*** Begin section ***

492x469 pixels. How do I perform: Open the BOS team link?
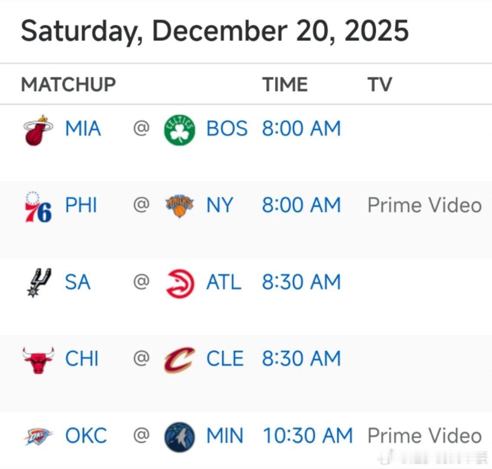coord(226,129)
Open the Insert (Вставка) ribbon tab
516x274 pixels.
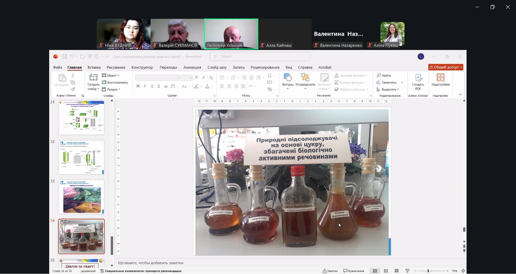click(94, 67)
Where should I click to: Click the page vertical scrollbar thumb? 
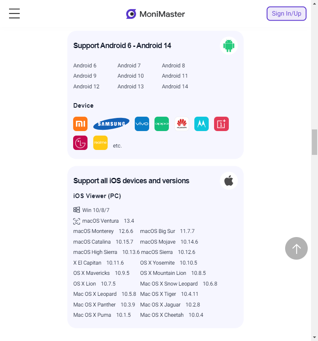pos(314,142)
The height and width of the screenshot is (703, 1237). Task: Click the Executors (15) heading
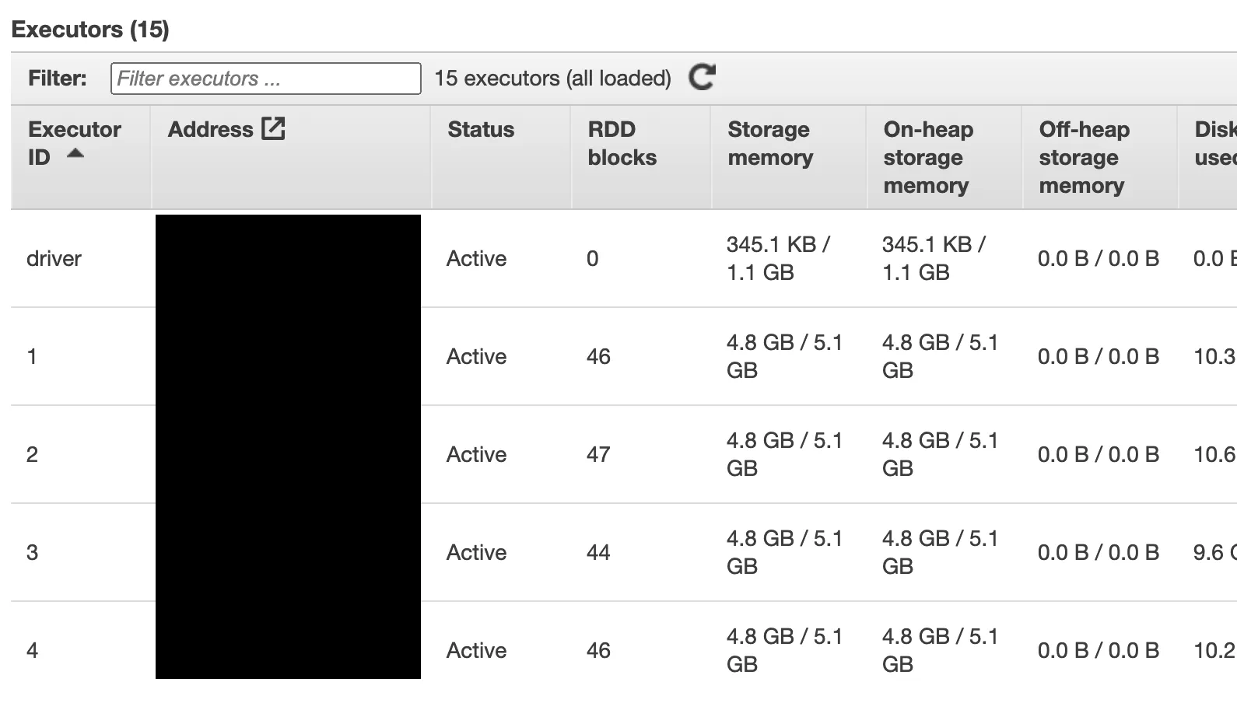point(90,30)
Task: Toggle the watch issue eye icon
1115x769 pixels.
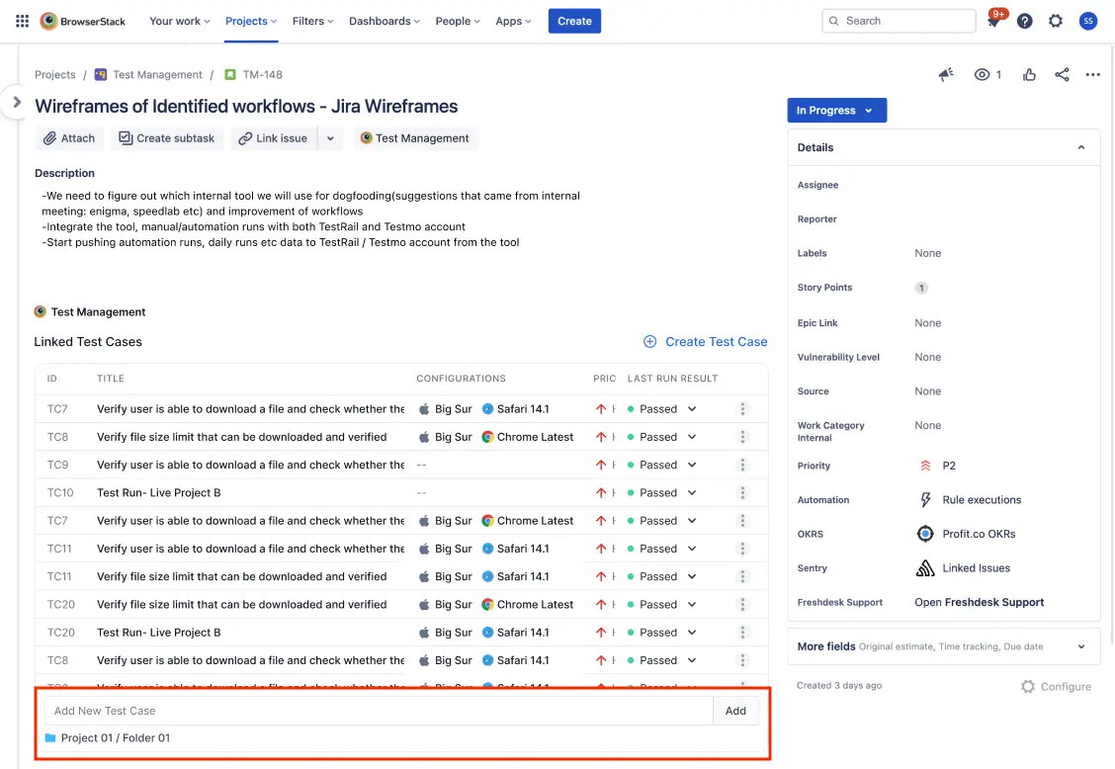Action: click(983, 75)
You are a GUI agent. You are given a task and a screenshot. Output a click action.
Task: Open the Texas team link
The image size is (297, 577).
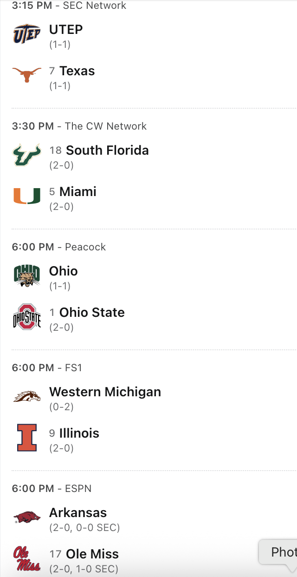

*** End section ***

-- Exercise directions --
Print each of the records above exactly as written, leaving no picture in the copy.

-- Solution --
492x469 pixels. How do I perform: Open the BOS team link?
coord(226,129)
Open the Insert (Вставка) ribbon tab
516x274 pixels.
click(94, 67)
Where should I click to: Click the page vertical scrollbar thumb? 
pos(314,142)
The height and width of the screenshot is (703, 1237). Task: Click the Executors (15) heading
point(90,30)
Task: Toggle the watch issue eye icon
1115x769 pixels.
Action: click(983, 75)
You are a GUI agent. You are given a task and a screenshot. Output a click action.
Task: Open the Texas team link
The image size is (297, 577).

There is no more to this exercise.